[Task input — start]

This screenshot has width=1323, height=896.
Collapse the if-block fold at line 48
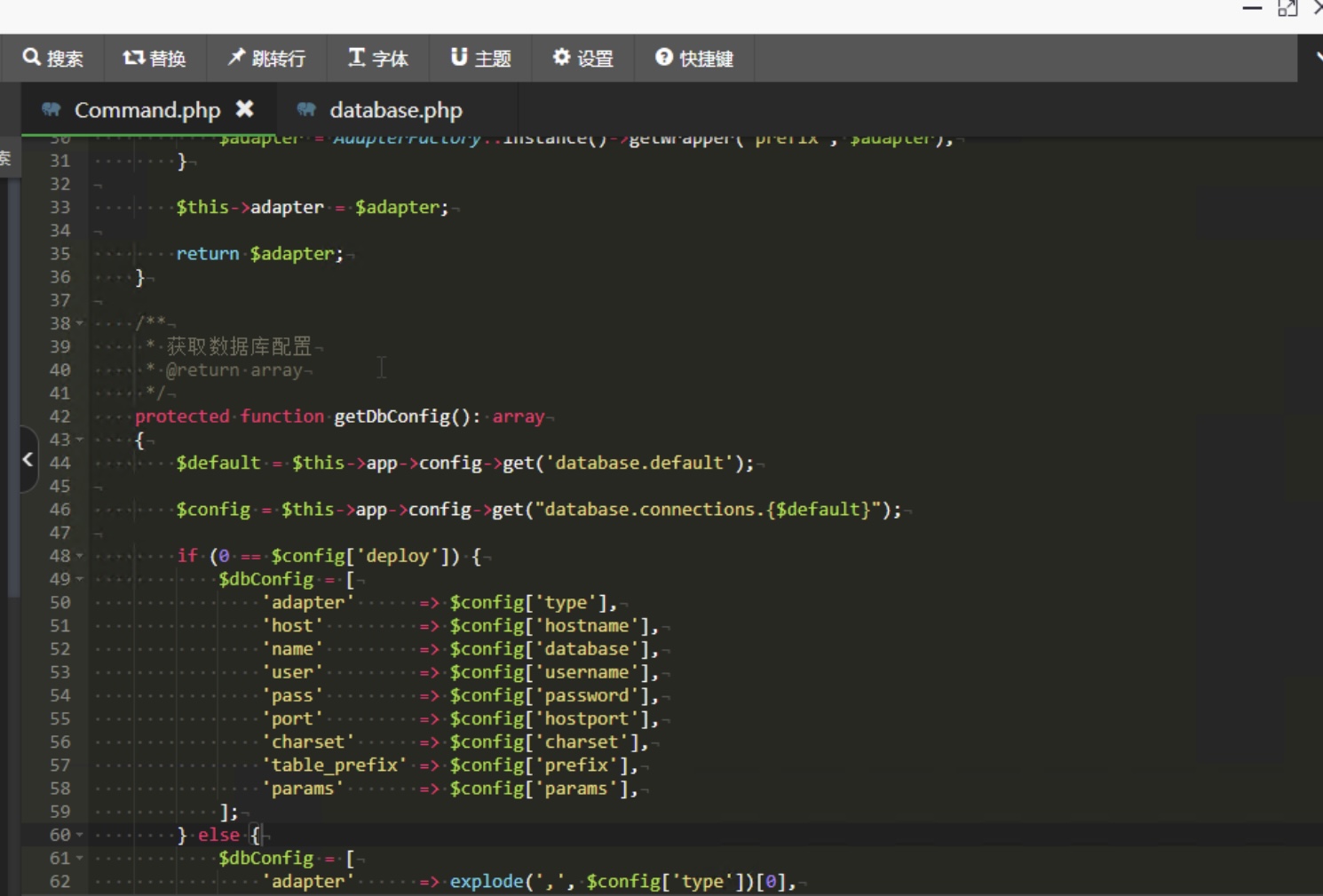(x=77, y=555)
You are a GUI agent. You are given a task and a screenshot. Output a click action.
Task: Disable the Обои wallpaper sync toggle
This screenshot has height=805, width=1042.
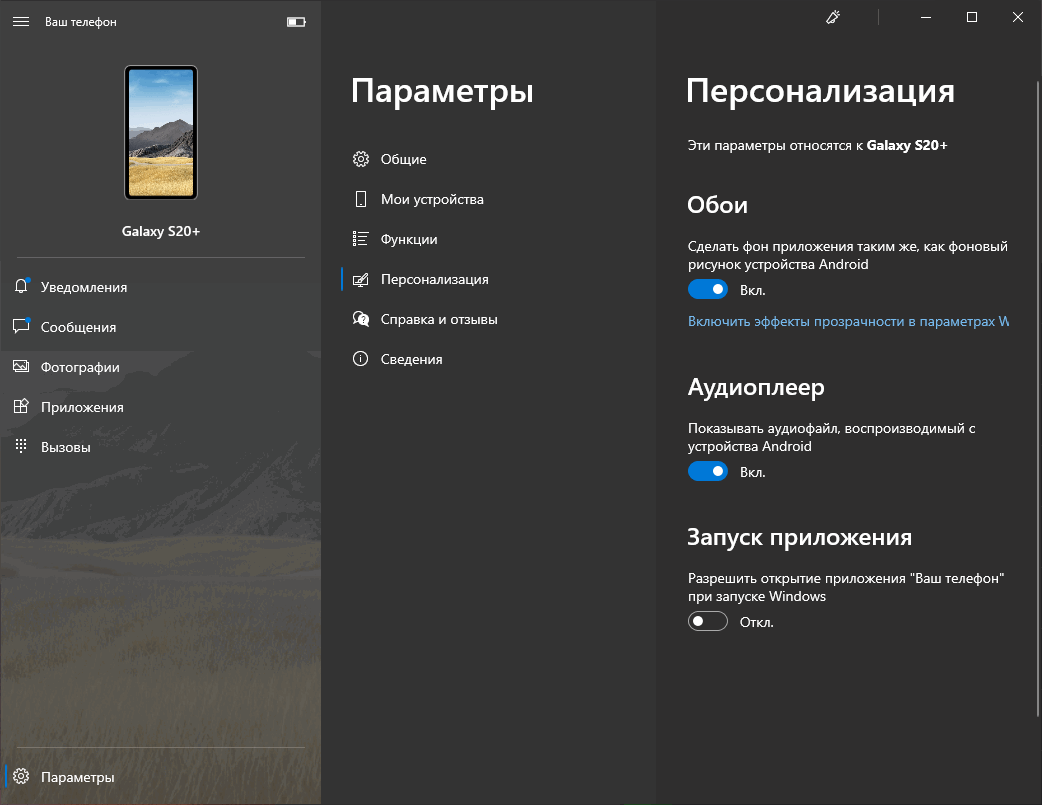tap(708, 289)
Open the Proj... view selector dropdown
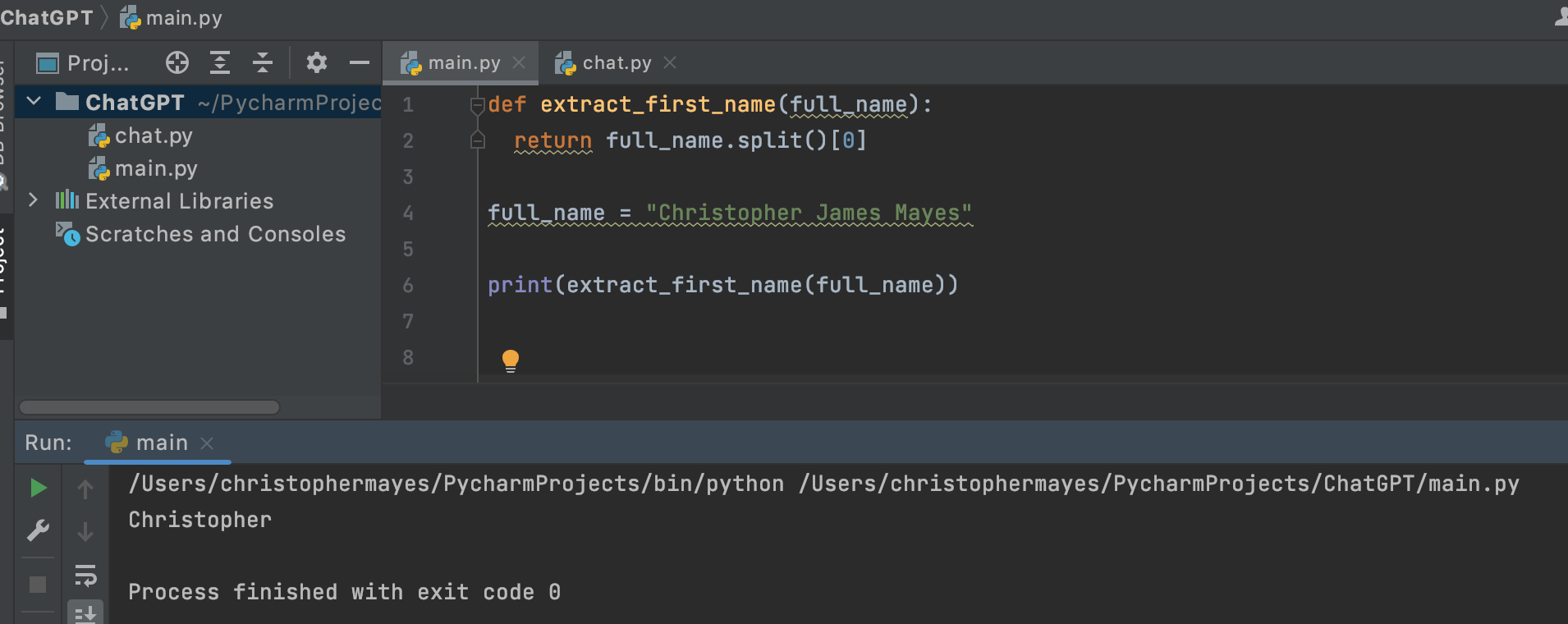 [83, 63]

[Task input — finish]

Exercise brief: The entries above should be retyped exactly, minus any pictures.

Written reply:
This screenshot has width=1323, height=896.
Collapse the if-block fold at line 48
(x=77, y=555)
You are a GUI agent. You are given a task and a screenshot. Output a click action.
Task: Disable the Обои wallpaper sync toggle
This screenshot has height=805, width=1042.
tap(708, 289)
Open the Proj... view selector dropdown
 [83, 63]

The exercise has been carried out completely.